In the embodiment shown in FIG. 3, the support body (10) and the guide rail (7) are integrated, so the number of parts can be reduced and the structure can be simplified.

[Effects of the Invention] As explained in Section 7 above, this invention includes a support body having a U-shaped cross section erected in the hoistway, and a plate-shaped secondary conductor that protrudes from the hoistway and fits into the U-shape. The primary coils facing the front and rear surfaces of the secondary conductor are mounted on the U-shaped inner surface of the support, and a guide rail for the guide for the lifting body is provided at the end of the U-shaped side wall of the support. It is something that As a result, the primary coil is connected so that the horizontal component forces in the hoistway frontage and depth directions when the linear motor is energized are canceled out, thereby reducing the horizontal load when the elevating body is raised and lowered by the linear motor. This has the effect of simplifying the structures of related members such as the elevating body and guide rails to reduce manufacturing costs, and reducing the capacity of the linear motor device by reducing weight.

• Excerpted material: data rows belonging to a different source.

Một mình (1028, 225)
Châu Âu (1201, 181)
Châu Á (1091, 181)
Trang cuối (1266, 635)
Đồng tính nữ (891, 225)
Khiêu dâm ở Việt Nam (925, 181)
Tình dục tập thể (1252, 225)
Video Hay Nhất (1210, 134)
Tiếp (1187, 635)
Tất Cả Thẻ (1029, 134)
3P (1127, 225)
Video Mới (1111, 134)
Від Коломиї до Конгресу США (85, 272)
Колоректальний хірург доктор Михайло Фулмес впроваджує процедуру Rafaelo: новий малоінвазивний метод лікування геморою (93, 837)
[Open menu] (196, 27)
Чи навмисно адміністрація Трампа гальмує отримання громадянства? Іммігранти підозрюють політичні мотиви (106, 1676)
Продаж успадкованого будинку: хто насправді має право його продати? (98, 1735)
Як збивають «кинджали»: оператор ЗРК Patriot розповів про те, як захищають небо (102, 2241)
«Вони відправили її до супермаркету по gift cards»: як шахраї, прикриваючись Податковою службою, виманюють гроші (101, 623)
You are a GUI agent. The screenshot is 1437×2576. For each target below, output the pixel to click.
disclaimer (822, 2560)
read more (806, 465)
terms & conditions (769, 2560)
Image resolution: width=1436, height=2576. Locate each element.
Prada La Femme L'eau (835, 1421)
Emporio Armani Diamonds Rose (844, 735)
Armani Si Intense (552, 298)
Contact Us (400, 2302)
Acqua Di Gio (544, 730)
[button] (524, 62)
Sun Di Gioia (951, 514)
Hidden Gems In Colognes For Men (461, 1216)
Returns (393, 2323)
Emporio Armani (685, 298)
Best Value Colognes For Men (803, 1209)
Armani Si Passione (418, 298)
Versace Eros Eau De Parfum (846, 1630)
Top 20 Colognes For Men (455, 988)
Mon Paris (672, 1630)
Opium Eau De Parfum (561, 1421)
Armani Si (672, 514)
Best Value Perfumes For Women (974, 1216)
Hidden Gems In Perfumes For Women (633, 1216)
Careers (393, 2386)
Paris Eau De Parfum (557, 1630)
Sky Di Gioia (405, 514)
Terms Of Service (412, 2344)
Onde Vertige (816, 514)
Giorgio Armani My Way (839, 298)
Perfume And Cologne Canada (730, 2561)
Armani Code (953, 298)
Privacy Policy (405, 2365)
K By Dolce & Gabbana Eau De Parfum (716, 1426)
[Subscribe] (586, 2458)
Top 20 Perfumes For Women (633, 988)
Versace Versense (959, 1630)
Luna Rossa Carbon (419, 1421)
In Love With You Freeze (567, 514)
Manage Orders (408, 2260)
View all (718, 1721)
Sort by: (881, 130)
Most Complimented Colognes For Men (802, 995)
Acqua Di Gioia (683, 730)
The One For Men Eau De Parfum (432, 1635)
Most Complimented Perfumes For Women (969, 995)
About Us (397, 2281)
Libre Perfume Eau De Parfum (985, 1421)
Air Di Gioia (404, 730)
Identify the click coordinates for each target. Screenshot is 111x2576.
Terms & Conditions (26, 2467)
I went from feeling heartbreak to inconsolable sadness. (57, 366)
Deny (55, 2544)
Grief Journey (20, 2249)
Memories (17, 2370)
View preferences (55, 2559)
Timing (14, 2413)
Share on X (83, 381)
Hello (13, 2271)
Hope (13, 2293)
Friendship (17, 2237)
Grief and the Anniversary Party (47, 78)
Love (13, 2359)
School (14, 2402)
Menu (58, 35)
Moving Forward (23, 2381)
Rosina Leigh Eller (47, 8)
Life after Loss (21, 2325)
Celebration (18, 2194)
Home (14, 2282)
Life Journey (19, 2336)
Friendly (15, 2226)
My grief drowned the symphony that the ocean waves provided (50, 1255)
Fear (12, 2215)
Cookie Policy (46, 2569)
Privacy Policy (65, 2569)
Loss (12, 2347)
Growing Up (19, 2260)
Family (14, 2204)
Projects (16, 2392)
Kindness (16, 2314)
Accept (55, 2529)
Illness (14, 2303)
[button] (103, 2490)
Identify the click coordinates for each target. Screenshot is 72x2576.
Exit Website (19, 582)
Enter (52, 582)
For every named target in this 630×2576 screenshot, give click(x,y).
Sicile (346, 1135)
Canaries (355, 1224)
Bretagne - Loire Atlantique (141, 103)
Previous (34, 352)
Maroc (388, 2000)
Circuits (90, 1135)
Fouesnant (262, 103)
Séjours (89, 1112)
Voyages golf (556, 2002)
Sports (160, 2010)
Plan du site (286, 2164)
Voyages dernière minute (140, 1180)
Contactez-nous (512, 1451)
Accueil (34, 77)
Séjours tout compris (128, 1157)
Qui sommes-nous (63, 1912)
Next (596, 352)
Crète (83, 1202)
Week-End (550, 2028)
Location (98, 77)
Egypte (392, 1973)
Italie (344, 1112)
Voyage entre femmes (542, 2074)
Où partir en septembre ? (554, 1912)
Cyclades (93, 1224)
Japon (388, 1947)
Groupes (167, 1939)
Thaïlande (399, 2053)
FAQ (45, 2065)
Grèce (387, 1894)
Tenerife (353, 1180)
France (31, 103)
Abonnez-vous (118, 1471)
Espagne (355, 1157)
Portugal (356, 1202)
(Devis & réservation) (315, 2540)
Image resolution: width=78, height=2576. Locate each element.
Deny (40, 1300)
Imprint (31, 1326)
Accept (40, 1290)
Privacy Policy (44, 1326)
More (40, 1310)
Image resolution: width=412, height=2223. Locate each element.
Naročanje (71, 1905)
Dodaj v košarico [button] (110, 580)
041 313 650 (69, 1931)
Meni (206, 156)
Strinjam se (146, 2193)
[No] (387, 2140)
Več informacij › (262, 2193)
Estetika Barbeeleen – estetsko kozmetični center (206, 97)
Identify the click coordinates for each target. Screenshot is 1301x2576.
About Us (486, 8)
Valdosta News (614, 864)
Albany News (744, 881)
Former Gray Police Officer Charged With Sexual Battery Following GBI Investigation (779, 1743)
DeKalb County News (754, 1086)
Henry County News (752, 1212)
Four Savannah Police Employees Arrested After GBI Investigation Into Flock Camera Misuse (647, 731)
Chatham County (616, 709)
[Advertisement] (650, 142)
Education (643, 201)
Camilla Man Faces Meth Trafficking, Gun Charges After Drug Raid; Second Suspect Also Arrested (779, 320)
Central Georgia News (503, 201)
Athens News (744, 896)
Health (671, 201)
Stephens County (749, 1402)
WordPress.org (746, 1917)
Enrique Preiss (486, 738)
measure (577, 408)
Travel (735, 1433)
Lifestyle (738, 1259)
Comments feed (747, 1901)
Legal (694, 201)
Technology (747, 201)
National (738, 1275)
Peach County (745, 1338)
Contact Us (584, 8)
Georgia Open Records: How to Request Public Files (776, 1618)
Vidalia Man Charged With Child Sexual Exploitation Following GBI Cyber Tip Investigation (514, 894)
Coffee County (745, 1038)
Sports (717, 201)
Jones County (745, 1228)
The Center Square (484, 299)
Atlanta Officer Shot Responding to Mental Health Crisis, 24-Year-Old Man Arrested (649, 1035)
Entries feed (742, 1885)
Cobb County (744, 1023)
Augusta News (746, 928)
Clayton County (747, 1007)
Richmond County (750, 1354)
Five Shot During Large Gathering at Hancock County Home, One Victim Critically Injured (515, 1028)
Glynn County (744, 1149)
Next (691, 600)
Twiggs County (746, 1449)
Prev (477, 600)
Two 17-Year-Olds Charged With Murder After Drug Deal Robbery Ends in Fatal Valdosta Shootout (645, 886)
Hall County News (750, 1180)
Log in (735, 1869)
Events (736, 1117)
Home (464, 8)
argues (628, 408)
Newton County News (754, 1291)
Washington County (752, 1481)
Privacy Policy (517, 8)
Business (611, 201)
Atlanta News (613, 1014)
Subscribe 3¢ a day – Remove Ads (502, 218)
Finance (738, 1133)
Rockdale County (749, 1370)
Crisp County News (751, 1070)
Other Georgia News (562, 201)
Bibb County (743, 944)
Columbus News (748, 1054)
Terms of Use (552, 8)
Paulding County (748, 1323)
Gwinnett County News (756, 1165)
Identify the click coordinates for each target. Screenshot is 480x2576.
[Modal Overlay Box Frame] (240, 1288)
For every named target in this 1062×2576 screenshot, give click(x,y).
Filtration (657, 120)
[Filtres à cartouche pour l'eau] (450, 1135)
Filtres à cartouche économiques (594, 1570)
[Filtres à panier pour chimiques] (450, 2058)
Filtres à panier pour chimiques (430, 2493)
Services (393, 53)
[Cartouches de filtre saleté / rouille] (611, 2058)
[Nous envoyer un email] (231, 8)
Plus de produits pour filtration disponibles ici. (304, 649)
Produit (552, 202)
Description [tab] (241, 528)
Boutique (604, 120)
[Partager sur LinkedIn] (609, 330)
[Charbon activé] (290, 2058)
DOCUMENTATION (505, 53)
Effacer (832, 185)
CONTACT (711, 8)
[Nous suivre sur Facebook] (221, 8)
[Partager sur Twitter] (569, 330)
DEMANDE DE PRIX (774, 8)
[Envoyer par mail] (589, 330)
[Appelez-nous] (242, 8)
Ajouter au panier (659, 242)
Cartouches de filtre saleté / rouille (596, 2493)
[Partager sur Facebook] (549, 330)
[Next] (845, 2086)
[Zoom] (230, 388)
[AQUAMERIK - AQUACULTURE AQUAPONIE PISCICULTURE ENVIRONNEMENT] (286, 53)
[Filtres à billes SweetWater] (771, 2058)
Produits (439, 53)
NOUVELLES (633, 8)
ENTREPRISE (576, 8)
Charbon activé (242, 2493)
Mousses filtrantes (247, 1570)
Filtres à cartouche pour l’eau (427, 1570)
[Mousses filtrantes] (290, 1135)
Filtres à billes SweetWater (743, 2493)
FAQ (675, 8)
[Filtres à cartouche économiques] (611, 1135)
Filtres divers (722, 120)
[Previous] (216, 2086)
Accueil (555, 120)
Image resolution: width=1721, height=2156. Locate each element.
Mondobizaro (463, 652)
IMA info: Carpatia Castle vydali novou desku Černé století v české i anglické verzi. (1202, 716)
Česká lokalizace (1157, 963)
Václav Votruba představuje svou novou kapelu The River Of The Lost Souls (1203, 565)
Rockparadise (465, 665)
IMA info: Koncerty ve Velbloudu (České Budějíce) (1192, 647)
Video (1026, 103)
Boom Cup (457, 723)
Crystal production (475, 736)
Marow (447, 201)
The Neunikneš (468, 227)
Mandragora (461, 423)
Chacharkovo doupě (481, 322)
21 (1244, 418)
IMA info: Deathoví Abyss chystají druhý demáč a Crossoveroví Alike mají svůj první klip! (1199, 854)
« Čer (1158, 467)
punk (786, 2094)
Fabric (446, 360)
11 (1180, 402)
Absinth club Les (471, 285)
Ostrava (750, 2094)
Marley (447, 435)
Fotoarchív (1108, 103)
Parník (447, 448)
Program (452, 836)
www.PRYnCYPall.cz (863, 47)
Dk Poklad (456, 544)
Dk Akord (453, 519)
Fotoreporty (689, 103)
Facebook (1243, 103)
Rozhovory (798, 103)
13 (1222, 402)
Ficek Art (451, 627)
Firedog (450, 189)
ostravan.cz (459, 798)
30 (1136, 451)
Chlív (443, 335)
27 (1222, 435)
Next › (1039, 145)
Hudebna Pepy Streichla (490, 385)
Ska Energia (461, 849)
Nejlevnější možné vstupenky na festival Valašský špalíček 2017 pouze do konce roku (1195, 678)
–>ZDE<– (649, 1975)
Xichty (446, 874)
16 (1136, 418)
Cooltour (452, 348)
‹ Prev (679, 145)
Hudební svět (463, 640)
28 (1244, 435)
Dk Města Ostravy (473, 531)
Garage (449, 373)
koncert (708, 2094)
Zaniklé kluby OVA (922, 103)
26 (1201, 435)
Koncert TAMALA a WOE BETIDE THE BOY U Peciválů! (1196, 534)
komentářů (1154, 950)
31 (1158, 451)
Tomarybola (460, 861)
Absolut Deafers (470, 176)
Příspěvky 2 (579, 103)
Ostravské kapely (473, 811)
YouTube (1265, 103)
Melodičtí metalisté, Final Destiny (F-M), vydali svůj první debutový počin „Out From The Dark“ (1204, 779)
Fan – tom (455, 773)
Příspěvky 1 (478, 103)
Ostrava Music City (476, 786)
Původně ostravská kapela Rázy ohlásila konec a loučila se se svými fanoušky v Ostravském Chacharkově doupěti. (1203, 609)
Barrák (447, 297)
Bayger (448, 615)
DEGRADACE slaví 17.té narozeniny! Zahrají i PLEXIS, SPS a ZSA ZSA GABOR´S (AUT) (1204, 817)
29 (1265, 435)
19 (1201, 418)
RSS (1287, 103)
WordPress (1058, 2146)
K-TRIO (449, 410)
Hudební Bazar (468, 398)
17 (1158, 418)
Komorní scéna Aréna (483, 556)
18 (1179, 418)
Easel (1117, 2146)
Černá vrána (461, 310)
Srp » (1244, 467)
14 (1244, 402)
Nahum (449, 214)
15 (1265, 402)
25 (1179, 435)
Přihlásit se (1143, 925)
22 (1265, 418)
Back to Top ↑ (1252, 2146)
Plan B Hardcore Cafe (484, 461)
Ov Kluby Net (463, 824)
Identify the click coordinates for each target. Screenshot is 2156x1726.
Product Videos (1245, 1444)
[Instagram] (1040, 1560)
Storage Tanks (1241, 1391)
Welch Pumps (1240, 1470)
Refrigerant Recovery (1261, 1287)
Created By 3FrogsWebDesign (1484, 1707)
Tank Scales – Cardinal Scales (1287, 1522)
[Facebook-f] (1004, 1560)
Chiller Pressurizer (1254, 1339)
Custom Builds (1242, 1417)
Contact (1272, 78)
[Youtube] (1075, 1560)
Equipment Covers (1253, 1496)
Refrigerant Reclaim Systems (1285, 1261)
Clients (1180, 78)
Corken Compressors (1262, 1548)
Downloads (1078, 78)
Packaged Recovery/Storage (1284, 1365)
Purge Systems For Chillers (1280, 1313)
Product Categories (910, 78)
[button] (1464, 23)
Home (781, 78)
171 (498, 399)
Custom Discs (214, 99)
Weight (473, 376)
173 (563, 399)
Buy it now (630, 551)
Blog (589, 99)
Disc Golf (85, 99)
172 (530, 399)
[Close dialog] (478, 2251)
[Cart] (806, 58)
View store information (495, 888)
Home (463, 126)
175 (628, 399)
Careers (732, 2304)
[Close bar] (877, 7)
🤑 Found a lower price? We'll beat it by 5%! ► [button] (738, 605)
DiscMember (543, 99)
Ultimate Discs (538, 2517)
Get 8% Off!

[Brief explanation of the drawing]

FIG. 1 is a diagram showing an embodiment of a linear motor-driven elevator according to the present invention, and is an enlarged cross-sectional view corresponding to FIG. 4, which will be described later. FIG. 2 is a perspective view partially cut away and explaining the main part of FIG. , FIG. 3 is a view corresponding to FIG. 1 showing another embodiment of the J linear motor driven elevator according to the present invention, and FIG. 4 is a conceptual longitudinal sectional view showing a conventional linear motor driven elevator. (1)... Hoistway, (3)... Lifting body, (3a)
...Guidance tool. (7)...Guide rail, (8)...Primary coil,
(9)...Secondary side conductor, (10)...Support,
(10b) ... recess.

Claims (1)

[Claims] A plate-shaped secondary conductor is provided along the height direction of the hoistway, and is provided along the vertical direction of the hoistway and protrudes from the vertical surface of the hoistway. 1 placed at opposite positions on the front and rear sides of the secondary conductor.
a linear motor consisting of a secondary coil; a linear motor that is installed vertically in the hoistway, has a U-shaped cross section, and is arranged so that the secondary conductor is surrounded by the U-shaped recess;
A linear motor-driven elevator comprising: a support body to which a next coil is mounted; and a guide rail mounted on the support body at a position facing the lift body and movably engaged with a guide tool for the lift body.